Mortgage interest rates last quarter spiked to a 15-year high of 2.23 percent despite a decline in loan applications, as local lenders slowed real-estate lending to support the central bank’s credit controls, Taiwan Realty Co (台灣房屋) said yesterday.
“The data suggests that buying a home is growing increasingly difficult,” the brokers said, citing data from the Joint Credit Information Center (聯徵中心).
The uptick in mortgage burdens came even though the central bank left its policy rates unchanged in the past two quarters and hiked the lenders’ required reserve ratios to drain money from the market, head researcher Charlene Chang (張旭嵐) said.
Photo: CNA
Further, the monetary policymaker tightened lending terms for non-first houses nationwide to pre-empt a housing bubble, as house loans neared the record high of the financial crisis in 2009.

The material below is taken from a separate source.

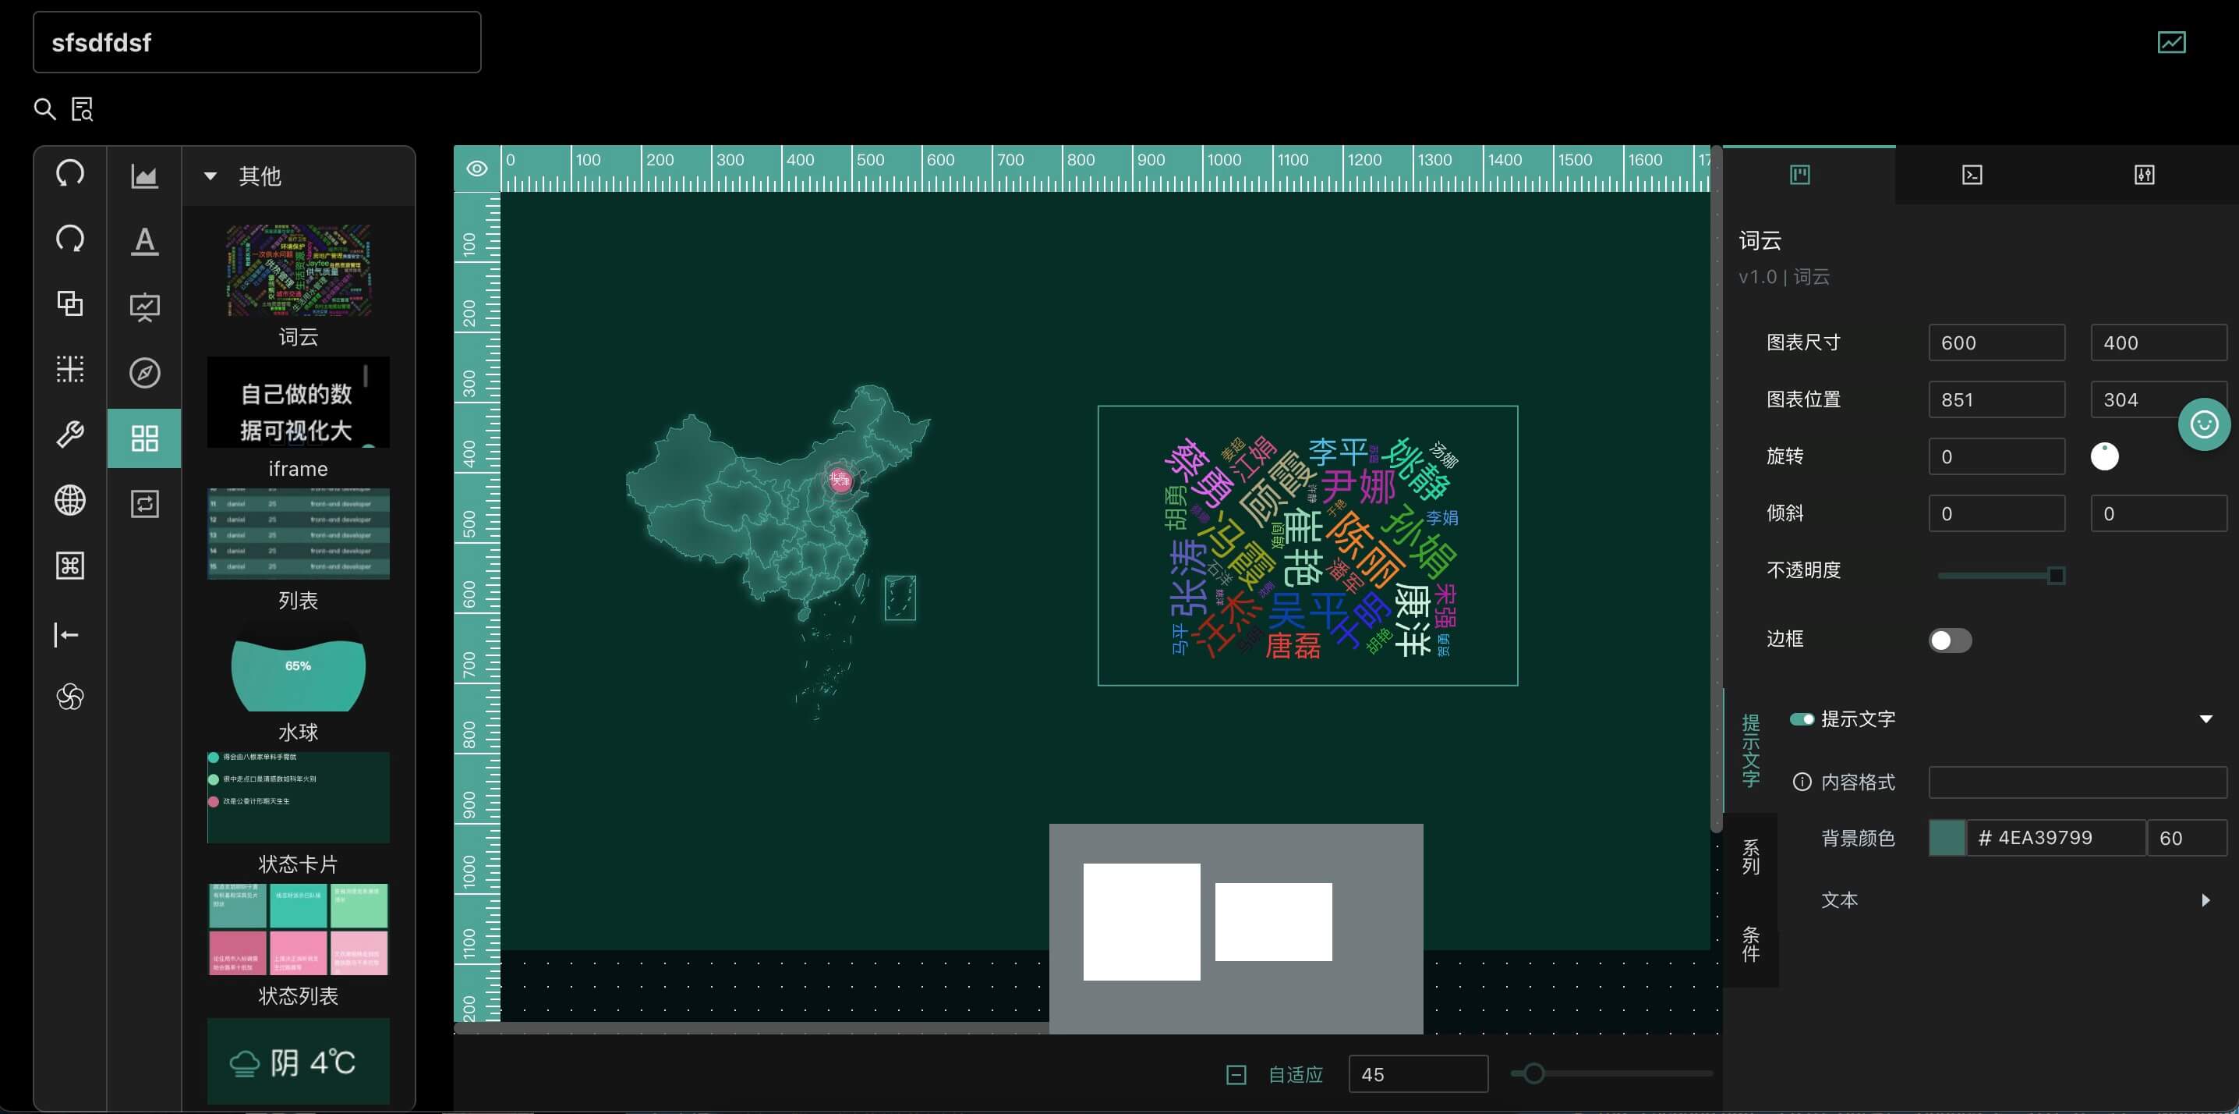
Task: Click the globe icon in left sidebar
Action: coord(70,500)
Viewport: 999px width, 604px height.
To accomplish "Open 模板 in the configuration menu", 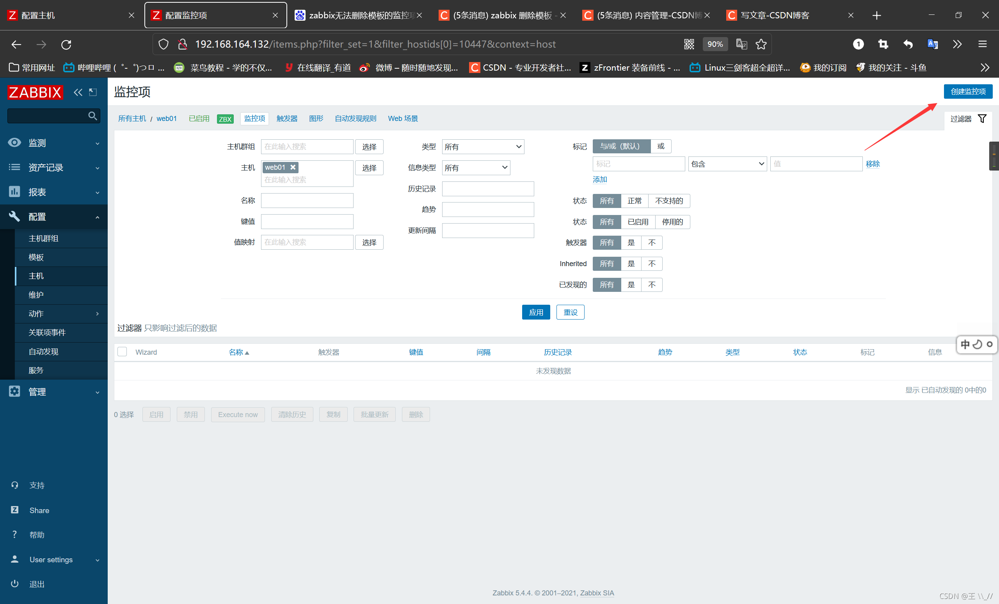I will tap(36, 257).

The average mortgage burden stood at NT$10.43 million (US$320,844) across Taiwan, while the number of mortgages shrank by 6.5 percent, or 4,235, to 60,908 during the July-to-September period, Chang said, adding that mortgage burdens in Taipei are higher at NT$18.32 million, consistent with the capital city’s unaffordable house prices.
The decrease in loan applications showed the selective credit controls succeeded in cooling real-estate lending and the impact would grow more evident this quarter and beyond, Chang said.
It would now take three to four months for lenders to review mortgage applications, from one to one-and-a-half months before the tightening, Sinyi Realty Inc (信義房屋) said, adding that lenders raised borrowing costs to discourage prospective buyers and moderate mortgage operation.
Consequently, the central bank might choose to stay put in its board meeting next week and give the market more time to assimilate to its credit controls, Sinyi said.
The current quarter is traditionally the high season for the housing market, but a slowdown appears inevitable, Taiwan Realty said.
Developers have generally turned conservative about launching presale projects next year and indicated plans to trim price tags in areas with heavy supply, Chang said.
Huaku Development Co (華固建設) said on Wednesday that it and peers would adopt a low-key business approach, a departure from the bull market in the first half of this year.
The strategy suggests a decline in the volume of presale projects and new houses next year, Huaku chairman Chung Jung-chang (鍾榮昌) said, predicting that house prices would hold steady in Taipei and New Taipei City, but would drop 5 percent to 10 percent elsewhere.
Property researcher My Housing Monthly (住展雜誌) said the conservative practices stem from soft demand rather than an attempt to appease the central bank.
Unsold house projects last month soared to 1,017 in northern Taiwan alone, with the most difficulty in Yilan and Taoyuan, the publication said.